Der derzeitige, von Benedikt XVI. kurz vor seinem Amtsverzicht berufene, von Papst Franziskus in seinem Amt noch nicht endgültig bestätigte Leiter der Römischen Glaubenskongregation, Erzbischof Gerhard Ludwig Müller, sieht keine Möglichkeit, geschiedene Katholiken nach erneuter Heirat zur Kommunion zuzulassen. Weil es sich dabei um eine „göttliche Norm" handle, könne die Kirche darüber nicht verfügen. Müller scheint sehr genau über den Willen Gottes Bescheid zu wissen.
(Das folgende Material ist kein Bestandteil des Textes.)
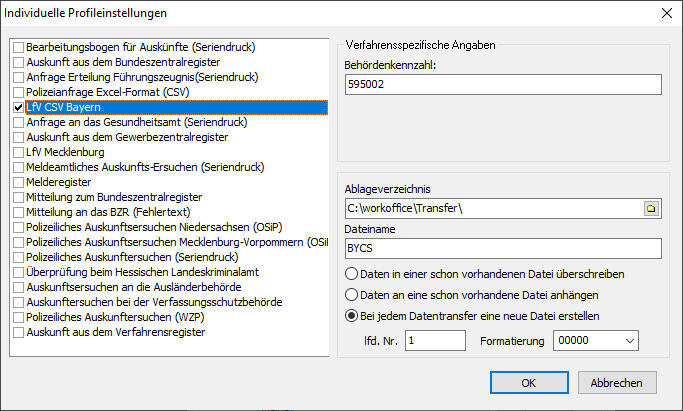Select option to overwrite existing file
Screen dimensions: 683x411
pyautogui.click(x=352, y=273)
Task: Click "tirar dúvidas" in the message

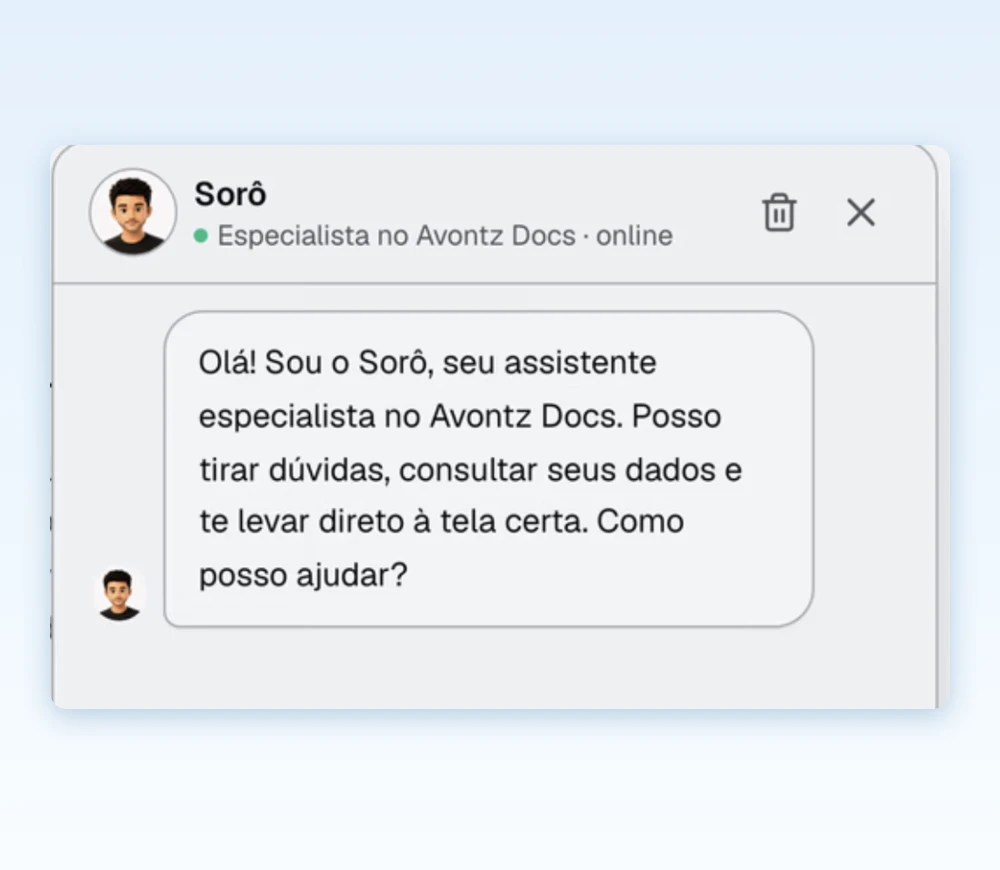Action: (x=295, y=470)
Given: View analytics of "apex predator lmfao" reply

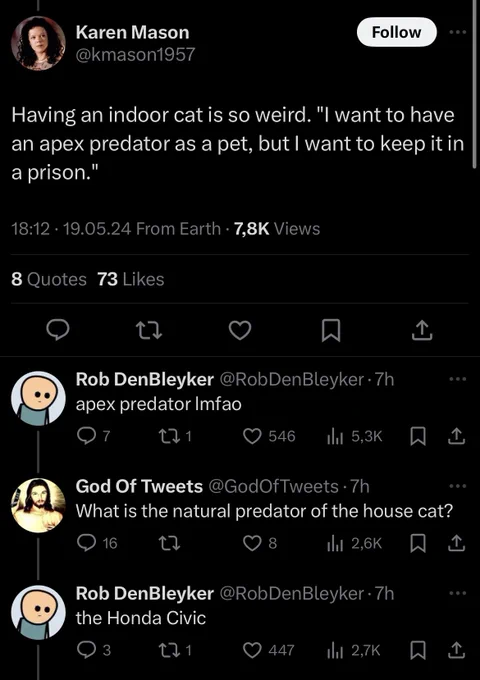Looking at the screenshot, I should [x=355, y=436].
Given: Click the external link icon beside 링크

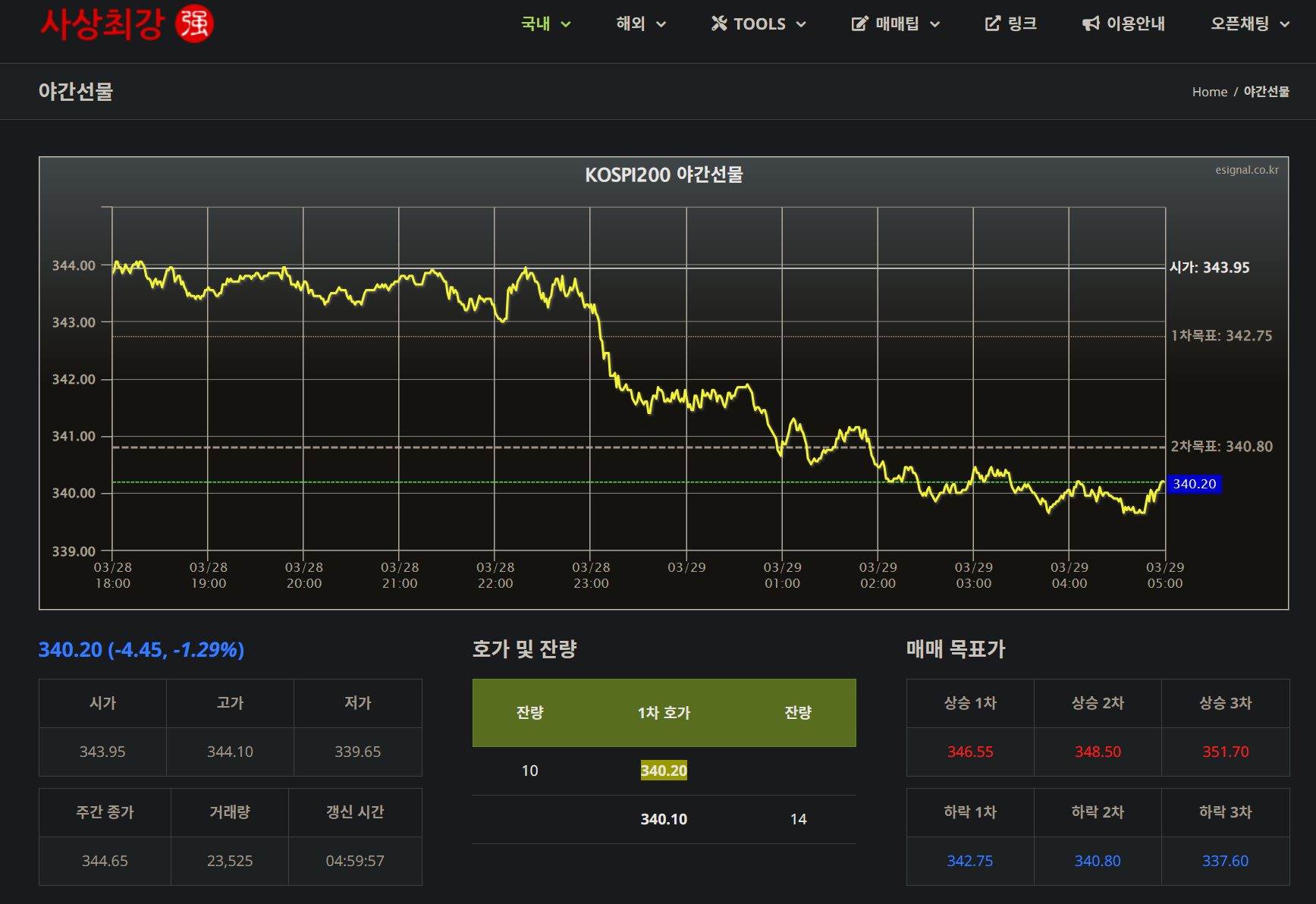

Denn die Praxis der Orthodoxen Kirchen, Zweit- und Drittehen unter ihren Mitgliedern zuzulassen und zu segnen, ist „mit dem Willen Gottes nicht zu vereinbaren". Auch eine Berufung auf die „göttliche Barmherzigkeit“ ist unzulässig. Wenn der Erzbischof sich etwas genauer im Neuen Testament und in der Kirchengeschichte informiert hätte, würde er vielleicht mit seinem Verdikt etwas vorsichtiger sein mit seiner kategorischen Ablehnung und der Berufung auf den Willen Gottes.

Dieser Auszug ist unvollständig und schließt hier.